Category: Relationship
Expert:  Mark Manley replied 2 years ago.
Hi sorry to hear that you are so painfully stuck.

Please give me some additional information so I can be of most service to you.

Did you get any love from your mother or father as a child? What was and is your relationship with them like? Who, besides your current GF do you have in your life for moral support? Are you financially dependent on your GF? What skills do you have? What are your strengths? Have you ever considered going to a shelter for battered women?

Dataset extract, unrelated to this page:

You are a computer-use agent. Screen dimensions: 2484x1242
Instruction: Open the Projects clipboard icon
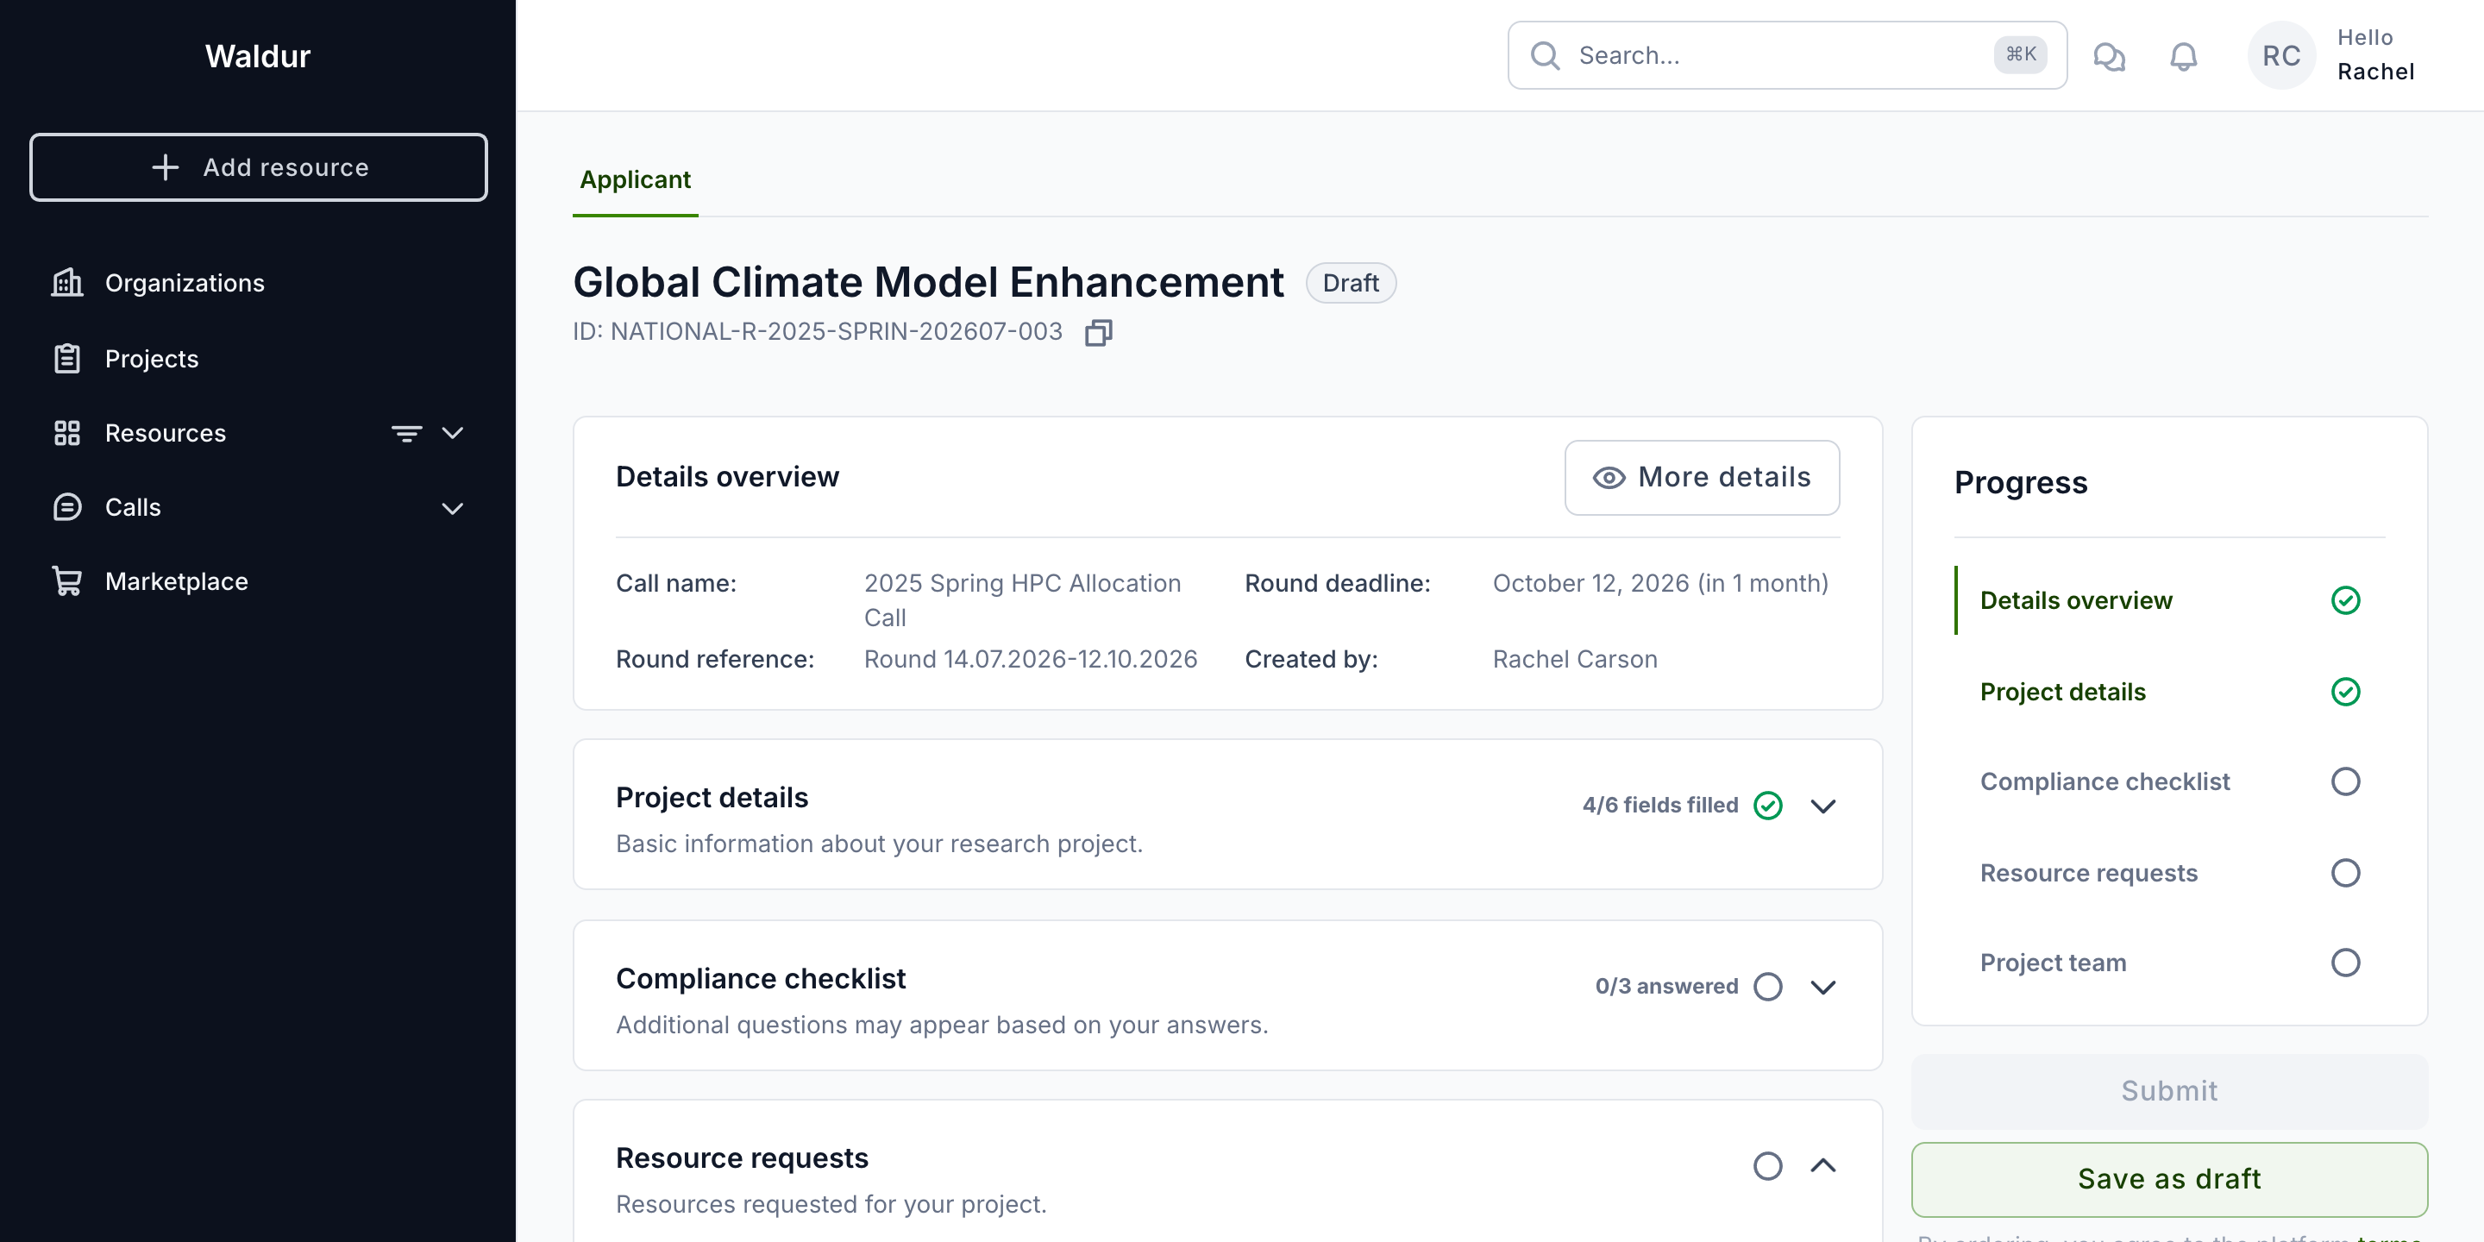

Do you have any physical disabilities, any mental illness, chemical dependency?

Thanks for the additional information.

Sincerely,
Mark Manley
Customer: replied 2 years ago.

Hi...and thank you very much for your response. My father actually died when I was about 3 and my mom remarried my stepdad. My mom and I have never been close, but not because I haven't wanted it or tried. She could get very angry when I was growing up and sometimes get a little out of control as well. Sometimes she could seem loving but I never knew which mom I was going to get, and that really hasn't changed. I came out to her not that long ago and that has just made things even worse between us and the conversation ended with her basically telling me I was going to hell. I don't really have a relationship with my stepdad one way or the other, he sort of just stays out of things. My sister is probably my best friend, and I have one close male friend (who is gay as well), but other than that I'm not really close to anyone else. My GF gets jealous and freaks out when I spend time with anyone else so even if I did want to have more friends it wouldn't work. And that's actually what the last fight was about, her thinking I was having sex with or going to have sex with a girl I have known for a long time (and have no interest in that way) just because she texted me about going to a club.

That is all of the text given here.